Aim of the exercise:
Only the lines with the string "number" are needed; return each of them from the entries below.

Provided entries:
+ + + +

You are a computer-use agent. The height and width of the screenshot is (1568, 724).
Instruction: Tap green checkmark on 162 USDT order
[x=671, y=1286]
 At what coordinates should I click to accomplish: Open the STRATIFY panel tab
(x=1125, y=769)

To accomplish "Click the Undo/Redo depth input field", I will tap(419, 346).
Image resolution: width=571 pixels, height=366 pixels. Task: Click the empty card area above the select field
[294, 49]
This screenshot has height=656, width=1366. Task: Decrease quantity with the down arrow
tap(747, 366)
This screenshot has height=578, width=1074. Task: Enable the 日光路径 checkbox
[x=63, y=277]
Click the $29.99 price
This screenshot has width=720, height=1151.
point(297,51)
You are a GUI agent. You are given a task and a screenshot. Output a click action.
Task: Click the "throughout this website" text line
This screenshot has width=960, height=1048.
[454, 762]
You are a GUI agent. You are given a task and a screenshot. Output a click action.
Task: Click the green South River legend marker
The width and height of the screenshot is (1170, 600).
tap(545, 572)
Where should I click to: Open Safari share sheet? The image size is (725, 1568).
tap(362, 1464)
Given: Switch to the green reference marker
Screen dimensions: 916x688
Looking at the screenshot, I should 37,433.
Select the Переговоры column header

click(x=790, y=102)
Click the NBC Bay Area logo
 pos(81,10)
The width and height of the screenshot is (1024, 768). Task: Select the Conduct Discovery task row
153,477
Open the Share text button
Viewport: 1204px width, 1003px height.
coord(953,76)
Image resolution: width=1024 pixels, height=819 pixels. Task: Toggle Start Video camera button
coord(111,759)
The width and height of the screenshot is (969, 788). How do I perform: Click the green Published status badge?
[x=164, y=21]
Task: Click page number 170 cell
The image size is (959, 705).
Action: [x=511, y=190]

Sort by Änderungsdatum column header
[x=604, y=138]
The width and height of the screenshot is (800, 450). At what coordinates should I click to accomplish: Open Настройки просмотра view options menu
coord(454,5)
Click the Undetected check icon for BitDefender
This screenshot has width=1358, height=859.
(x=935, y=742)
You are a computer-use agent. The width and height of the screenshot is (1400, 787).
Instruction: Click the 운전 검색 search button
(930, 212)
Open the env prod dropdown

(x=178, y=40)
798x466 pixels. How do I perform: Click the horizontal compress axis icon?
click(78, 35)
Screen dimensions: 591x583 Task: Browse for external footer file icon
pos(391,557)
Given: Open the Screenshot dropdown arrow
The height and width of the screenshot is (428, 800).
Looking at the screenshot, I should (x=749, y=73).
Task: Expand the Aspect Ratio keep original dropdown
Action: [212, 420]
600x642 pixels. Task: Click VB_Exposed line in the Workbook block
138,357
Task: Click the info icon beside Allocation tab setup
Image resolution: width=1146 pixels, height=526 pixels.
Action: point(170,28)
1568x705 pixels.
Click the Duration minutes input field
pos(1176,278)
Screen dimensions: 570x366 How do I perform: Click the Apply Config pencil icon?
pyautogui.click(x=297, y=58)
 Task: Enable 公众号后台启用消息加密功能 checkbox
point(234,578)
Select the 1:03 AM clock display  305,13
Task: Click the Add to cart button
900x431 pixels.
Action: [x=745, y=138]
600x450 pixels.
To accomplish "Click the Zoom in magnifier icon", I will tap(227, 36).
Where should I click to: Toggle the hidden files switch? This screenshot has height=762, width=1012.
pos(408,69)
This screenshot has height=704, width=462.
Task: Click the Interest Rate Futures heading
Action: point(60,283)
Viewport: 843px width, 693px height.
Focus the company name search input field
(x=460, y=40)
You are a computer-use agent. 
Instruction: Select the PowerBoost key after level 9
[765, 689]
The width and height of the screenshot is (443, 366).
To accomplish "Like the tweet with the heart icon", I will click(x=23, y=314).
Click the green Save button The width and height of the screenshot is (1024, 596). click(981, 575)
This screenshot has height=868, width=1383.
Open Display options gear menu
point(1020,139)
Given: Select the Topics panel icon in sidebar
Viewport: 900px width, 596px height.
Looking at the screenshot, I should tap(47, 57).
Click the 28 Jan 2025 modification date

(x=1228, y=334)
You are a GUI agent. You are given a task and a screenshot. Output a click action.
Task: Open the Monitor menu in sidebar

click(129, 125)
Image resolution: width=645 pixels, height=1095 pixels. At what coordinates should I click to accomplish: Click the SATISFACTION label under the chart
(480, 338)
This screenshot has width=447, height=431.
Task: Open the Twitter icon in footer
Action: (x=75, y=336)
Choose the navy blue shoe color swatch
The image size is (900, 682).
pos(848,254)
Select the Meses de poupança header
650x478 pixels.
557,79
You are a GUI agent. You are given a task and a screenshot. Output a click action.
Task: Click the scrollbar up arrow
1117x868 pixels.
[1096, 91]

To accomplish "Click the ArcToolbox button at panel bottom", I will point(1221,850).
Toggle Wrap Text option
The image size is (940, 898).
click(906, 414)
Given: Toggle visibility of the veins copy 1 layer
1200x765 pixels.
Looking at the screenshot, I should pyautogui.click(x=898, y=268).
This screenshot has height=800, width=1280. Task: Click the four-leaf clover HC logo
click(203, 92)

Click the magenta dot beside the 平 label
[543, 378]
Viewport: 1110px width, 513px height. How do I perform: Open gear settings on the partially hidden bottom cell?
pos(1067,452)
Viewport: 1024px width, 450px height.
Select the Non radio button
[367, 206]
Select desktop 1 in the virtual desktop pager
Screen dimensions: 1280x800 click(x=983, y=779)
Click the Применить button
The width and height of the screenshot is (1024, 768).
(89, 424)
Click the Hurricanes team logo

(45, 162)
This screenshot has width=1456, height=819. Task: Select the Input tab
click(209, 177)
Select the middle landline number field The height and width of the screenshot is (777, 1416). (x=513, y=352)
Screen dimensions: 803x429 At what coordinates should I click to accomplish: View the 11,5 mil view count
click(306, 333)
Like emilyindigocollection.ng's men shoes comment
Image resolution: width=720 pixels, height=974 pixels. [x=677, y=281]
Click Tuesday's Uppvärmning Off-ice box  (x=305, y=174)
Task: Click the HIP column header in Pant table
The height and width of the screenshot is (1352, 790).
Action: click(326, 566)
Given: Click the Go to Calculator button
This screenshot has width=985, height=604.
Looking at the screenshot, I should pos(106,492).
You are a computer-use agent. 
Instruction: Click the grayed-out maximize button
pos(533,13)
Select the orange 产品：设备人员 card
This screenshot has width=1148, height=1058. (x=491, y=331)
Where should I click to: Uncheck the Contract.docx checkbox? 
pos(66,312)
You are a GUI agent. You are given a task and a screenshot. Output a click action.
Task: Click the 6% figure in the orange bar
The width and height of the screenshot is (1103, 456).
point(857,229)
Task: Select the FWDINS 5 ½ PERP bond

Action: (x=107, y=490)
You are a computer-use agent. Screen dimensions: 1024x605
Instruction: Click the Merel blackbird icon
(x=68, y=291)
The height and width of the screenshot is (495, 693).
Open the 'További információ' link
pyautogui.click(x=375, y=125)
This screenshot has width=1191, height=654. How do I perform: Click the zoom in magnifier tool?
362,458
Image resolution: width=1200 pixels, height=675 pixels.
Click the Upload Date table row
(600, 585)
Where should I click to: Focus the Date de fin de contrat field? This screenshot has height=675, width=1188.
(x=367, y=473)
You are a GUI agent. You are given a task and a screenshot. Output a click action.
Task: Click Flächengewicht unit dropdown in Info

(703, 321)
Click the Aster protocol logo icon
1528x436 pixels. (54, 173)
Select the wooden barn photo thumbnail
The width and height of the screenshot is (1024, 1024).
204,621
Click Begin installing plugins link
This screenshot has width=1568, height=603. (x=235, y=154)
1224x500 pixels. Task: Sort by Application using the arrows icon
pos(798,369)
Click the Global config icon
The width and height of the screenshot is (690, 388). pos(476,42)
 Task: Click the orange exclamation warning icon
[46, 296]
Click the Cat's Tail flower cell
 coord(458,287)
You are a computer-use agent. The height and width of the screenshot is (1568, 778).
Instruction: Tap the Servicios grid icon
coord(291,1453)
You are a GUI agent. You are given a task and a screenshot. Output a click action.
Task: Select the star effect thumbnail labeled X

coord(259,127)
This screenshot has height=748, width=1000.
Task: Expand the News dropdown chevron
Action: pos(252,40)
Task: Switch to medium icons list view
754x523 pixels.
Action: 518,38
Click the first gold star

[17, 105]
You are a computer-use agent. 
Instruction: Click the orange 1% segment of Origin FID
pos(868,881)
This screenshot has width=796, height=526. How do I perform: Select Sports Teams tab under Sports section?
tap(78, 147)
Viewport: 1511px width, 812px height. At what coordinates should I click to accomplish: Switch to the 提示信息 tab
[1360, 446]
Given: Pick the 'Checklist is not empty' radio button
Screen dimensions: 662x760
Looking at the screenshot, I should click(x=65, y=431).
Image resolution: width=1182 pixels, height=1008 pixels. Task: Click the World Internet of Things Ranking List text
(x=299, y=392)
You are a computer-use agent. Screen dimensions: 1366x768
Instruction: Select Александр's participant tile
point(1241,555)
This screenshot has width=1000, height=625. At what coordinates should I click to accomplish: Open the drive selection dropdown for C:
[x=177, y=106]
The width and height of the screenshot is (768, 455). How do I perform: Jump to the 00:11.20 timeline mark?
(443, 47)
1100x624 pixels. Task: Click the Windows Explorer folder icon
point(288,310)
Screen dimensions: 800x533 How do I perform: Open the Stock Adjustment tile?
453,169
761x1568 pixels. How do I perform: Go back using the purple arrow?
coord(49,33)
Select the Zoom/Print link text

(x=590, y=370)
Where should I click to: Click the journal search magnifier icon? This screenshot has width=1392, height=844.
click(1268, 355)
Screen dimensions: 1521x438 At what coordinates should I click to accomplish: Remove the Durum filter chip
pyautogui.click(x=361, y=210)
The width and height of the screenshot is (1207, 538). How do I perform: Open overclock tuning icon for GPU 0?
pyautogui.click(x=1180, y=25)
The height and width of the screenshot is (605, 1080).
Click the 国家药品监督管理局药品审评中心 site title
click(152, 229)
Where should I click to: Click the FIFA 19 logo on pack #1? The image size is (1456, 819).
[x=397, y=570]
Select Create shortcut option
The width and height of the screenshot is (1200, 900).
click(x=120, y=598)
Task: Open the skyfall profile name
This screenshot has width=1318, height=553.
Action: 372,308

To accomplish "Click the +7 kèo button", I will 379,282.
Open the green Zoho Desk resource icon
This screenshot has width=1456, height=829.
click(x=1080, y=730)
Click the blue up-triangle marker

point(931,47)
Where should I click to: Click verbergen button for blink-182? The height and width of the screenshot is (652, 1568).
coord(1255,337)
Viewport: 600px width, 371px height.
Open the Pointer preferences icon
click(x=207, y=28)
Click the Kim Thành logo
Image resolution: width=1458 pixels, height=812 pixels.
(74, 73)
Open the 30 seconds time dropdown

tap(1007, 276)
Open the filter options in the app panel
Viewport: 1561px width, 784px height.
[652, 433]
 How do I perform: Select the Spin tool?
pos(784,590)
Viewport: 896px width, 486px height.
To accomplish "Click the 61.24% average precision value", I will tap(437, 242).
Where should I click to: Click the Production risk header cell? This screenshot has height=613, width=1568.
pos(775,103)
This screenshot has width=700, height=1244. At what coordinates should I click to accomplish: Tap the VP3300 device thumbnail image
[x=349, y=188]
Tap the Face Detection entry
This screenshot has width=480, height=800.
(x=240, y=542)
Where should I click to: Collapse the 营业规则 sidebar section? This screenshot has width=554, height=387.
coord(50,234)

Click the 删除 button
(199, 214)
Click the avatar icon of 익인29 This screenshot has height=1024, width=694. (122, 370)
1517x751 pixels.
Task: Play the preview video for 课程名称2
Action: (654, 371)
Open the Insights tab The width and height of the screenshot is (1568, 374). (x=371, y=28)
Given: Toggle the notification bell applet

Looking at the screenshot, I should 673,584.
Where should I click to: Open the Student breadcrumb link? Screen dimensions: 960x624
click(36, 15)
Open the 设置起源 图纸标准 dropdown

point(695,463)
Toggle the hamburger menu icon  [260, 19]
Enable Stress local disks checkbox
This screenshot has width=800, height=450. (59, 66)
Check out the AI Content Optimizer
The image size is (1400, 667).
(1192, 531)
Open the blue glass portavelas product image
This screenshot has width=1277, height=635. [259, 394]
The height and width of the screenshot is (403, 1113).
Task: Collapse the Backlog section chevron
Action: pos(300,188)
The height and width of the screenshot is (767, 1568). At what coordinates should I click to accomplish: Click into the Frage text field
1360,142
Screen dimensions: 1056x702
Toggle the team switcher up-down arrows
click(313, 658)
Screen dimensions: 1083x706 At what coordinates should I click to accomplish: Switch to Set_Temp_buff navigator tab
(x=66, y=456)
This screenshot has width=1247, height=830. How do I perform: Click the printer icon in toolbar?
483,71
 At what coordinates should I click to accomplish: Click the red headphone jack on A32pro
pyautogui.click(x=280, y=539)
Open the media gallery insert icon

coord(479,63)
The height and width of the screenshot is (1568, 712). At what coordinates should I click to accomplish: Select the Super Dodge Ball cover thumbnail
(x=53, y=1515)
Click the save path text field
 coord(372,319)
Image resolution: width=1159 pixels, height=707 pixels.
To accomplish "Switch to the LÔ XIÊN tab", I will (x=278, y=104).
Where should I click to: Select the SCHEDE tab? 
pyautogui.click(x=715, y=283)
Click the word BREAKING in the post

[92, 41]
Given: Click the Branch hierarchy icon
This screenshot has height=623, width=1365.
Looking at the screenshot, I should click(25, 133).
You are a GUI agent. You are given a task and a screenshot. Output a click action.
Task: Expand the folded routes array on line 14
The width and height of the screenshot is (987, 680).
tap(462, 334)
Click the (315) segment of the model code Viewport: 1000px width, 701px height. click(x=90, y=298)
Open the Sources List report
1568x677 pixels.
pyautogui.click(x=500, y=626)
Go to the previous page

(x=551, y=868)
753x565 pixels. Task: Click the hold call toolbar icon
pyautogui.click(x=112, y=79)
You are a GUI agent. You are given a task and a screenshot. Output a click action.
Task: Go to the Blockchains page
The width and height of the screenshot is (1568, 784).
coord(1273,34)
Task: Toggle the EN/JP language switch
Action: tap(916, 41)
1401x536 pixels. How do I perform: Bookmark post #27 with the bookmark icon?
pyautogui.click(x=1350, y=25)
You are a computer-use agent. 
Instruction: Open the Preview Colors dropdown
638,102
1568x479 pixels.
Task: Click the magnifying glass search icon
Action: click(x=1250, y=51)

+ + + +

Exercise output:
Task: Click page number 170 cell
Select the middle landline number field The height and width of the screenshot is (777, 1416). (x=513, y=352)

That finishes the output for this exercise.